The author (right) teamed with  Don Boyle, vice president and general manager of the Scott Family of Dealerships, to create an online marketing campaign designed to drive more service traffic to the five-rooftop auto group.

The author (right) teamed with
Don Boyle, vice president and general manager of the Scott Family of Dealerships, to create an online marketing campaign designed to drive more service traffic to the five-rooftop auto group.

At the Scott Family of Dealerships in Allentown, Pa., fixed ops is a big deal. By combining an outstanding service department with a carefully planned and faithfully executed marketing campaign, Vice President and General Manager Don Boyle is implementing processes he honed in his 17 years with Hendrick Automotive Group at the Scott group, which includes a standalone used-car lot and Chevrolet, Cadillac, Mazda and Volvo franchises.
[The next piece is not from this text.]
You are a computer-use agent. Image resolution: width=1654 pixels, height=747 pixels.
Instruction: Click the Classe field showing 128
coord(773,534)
Several key elements drive this success. First and foremost is a focus on acquiring lifelong clients rather than just winning sales. Boyle trains his staff to pay attention to every customer in every phase of the relationship. He uses advanced marketing techniques to get new clients in the door, then takes a holistic approach. “You have two showrooms: the sales side and the service side,” Boyle says. “It’s just as important to make sure you have a good, disciplined selling system on the service side as you do on the sales side.”

That discipline is paying off. The focus on fixed ops has resulted in more service visits, larger average service tickets, faster throughput times, higher client satisfaction and better employee retention.
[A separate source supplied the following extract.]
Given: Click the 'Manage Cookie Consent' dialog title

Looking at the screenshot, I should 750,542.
“You have to change the perceptions and you have to be competitive,” Boyle says. “You have to shop your market. Everyone who comes in, whether they need tires or not, we quote them a price — we would quote ours, the local competition and even big-box stores. We make sure our prices are lower, and if they aren’t, we would discount it. People will say, ‘You cost less than Costco.’ And when they’re ready for tires, they’ll come back, and maybe add rotation or balance services as well.”

Use the Website

Most dealer sites now include a form for requesting a service appointment as well as contact information and directions. The general idea is to get customers to visit the store or make contact via phone, email or chat. But many, if not most, of them will leave your service page without taking action. The website should do more than remind existing clients of your phone number. It should help all customers find the information they need and assure them you can handle their problem.
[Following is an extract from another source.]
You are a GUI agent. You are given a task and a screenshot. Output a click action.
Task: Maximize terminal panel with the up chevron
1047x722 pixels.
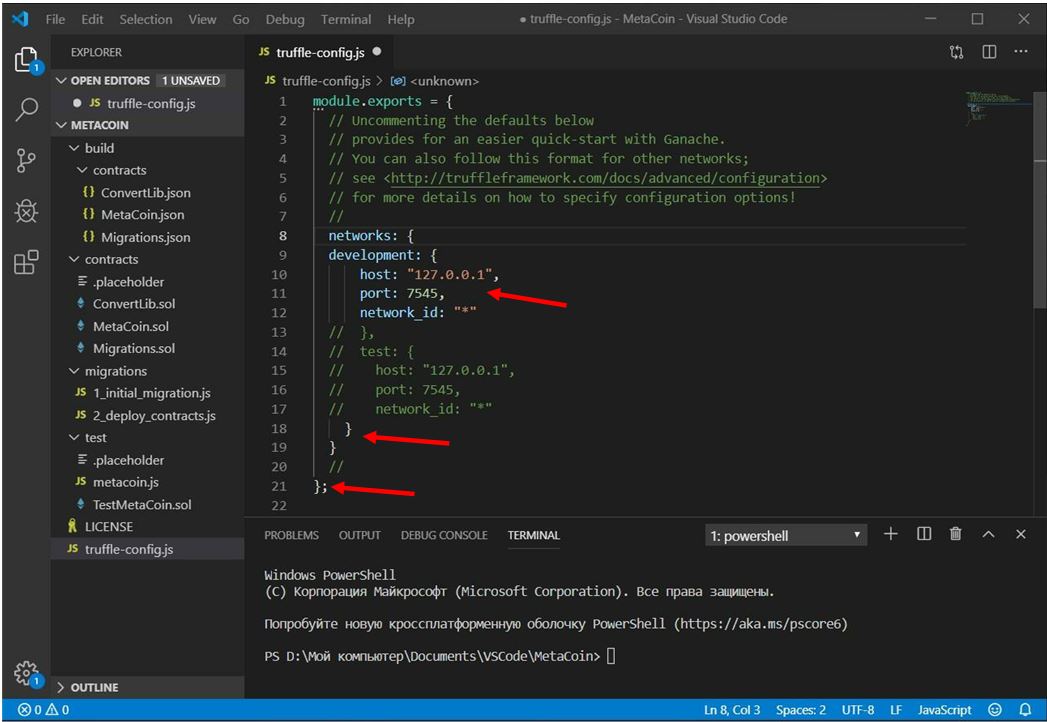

Scott’s websites include a detailed service FAQ. He poses some of the most commonly asked questions — and then gives answers. The list includes easy tasks like checking oil and fluid levels as well as more complex items, such as instructions for changing a battery. This may seem counterintuitive. Why help a customer swap their own battery when you could bring them in, write a ticket and earn the store a couple bucks?

There are two good reasons: First, providing useful information is an important step toward achieving “trusted advisor” status. Second, studies have shown that a significant percentage of the consumers who search for do-it-yourself information end up bringing their vehicle in for professional service anyway. A recent Google survey found that 73% of respondents would return to a service center they visited for preventive maintenance or big-ticket repairs. Your goal is to leverage the power of content and video to educate drivers and build trust before they even walk through the doors.

“Focus on customer satisfaction before anything else,” Boyle advises. “If they’re not completely satisfied, they won’t come back. Our message to our guys is, ‘We want to be the Neiman Marcus of Chevy stores. We have to give the best service.’”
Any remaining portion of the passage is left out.